Drumming
#1
Thread Starter
Join Date: Feb 2003
Location: park falls wi
Posts: 615
Drumming
In the March 2004 issue of turkey and turkey hunting there is an article on drumming.It says that you can roost a turkey by listening for drumming and that a gobbler will be drumming in the morning long before he starts gobbling.Has anyone ever heard a tom drumming that early or roosted one by listening for drumming?
#3
Nontypical Buck
Join Date: Feb 2003
Location: NewLowell ,Ontario ,Canada
Posts: 2,765
RE: Drumming
Lots/Tons of times. But once you do , your way to close to the bird, the wrong move and it over faster then you want to know. A hunt last spring with my bud Scrapper 1 , we moved into a small wood lot where we seen birds and quietly setup and waited. As it started to break light we heard the PPPPUUUUTTTTTT ROOOOOMMMMMMMMM Well we held our own and almost got a chance at the bird , but we had some Anti hunting problems not long after [:'(]...BT
#4
Nontypical Buck
Join Date: Feb 2003
Location: Calif
Posts: 1,894
RE: Drumming
Wacker, I have been told many times I'm nuts but the birds we have here we can here drum on a still morning or evening up to a 100 yards away! Yes I have set-up on countless gobblers still on the roost and listened to them drum long before they ever broke the predawn darkness with there first gobble!I have actually killed birds by being able to move ahead or in a position to get in front of them by being able to hear them by there spitting and drumming giving me a bearing of where exactly there at!Good article on this subject that over the years has helped this turkey hunter bag more than one gobbler!!
#5
Nontypical Buck
Join Date: Feb 2003
Location: NewLowell ,Ontario ,Canada
Posts: 2,765
RE: Drumming
With bad Inner Ear infections growing up my hearing has went down hill I wish I could hear a little better. The wind really distorts my hearing Bob Bud your going to have to be my ears Bud , just point me in the right direction. We'll Kill his A$$ ...BT
#6
Join Date: Feb 2003
Location: chiefland Florida USA
Posts: 5,417
RE: Drumming
same here I have heard them many times on the roost limb drumming.I have heard and saw them at about maybe 75 yards.

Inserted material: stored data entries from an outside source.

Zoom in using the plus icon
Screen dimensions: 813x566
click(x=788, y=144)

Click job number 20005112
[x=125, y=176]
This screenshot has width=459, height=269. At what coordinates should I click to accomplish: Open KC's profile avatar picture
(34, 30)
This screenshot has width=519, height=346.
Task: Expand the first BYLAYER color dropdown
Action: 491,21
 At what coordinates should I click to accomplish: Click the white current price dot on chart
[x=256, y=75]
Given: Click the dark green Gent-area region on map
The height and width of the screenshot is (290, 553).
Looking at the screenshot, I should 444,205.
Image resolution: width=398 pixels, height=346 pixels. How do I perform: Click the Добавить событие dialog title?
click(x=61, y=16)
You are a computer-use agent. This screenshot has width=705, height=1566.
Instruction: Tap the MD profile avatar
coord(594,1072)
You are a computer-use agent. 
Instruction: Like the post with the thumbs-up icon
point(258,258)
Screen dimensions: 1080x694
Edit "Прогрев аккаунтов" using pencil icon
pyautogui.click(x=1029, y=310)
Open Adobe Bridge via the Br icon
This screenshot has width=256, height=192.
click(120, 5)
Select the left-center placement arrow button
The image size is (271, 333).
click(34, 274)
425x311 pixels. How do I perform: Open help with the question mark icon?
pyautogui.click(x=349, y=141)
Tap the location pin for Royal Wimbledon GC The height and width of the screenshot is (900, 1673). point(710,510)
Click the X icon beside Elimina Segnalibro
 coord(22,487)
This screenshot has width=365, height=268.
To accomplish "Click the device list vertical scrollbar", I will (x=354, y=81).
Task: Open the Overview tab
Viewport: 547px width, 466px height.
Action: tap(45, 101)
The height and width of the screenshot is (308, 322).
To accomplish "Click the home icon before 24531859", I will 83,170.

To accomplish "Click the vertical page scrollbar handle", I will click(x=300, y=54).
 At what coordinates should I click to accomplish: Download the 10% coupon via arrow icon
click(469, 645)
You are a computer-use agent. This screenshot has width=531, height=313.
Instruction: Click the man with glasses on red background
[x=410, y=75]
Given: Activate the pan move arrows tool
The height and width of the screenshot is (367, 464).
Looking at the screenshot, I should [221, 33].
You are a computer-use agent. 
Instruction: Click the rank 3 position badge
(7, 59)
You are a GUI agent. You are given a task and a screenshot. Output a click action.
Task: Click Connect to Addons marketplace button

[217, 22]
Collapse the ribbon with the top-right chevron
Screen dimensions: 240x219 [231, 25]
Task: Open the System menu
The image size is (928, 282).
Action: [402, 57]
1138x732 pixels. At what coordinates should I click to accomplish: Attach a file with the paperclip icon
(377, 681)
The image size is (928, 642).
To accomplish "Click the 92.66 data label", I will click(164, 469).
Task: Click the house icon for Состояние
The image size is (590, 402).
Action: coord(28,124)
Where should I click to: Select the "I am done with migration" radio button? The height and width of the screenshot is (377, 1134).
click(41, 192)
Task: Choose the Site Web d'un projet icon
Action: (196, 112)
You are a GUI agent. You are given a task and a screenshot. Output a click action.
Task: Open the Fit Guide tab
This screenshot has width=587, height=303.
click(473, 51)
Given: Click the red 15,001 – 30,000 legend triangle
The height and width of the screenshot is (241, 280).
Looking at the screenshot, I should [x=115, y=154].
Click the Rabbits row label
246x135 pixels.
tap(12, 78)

if you hear them ; you need to be very quit and still.because you are pretty close.
if you hear them ; you need to be very quit and still.because you are pretty close.
#7
RE: Drumming
Im in agreement with Adrian here. If u hear a bird drummin from the roost, U R CLOSE! Perhaps too close. Bess just ease on down to the ground, peer into the trees nearby, hope 2 spot the bird. If u can't locate the bird, wait for the gobble that will eventually come and from there, make a decision
#8
Join Date: Jan 2004
Location: Hoges Store, Va
Posts: 113
RE: Drumming
I've heard them drumming on the limb....however, roosting a bird in this manner...I don't know about that.......if you can hear a bird drumming, it's critical....and there's no room error at this point....I love to hear turkeys gobble, but to me, hearing a turkey drum is the most exhilerating sound there is.....I was setting on a bird a couple of years ago, a turkey was out in front of me a hundred yards or so.....gobbling at every sound.......I hear something in the leaves directly behind me, and it got CRITICAL CLOSE, and the next thing I hear is the spit and drum....unbelievably, I'm pretty sure the gobbler brushes against the same tree that i'm sitting at.....and I'm frozen....I kept hearing it drum behind me and this went on for at least a half and hour....but the turkey walks away and the only time I ever saw it was when I just caught some movement out of the corner of my eye, periphally...other than that, I never got a good look at it.....went home empty handed but it was a cool hunt to say the least.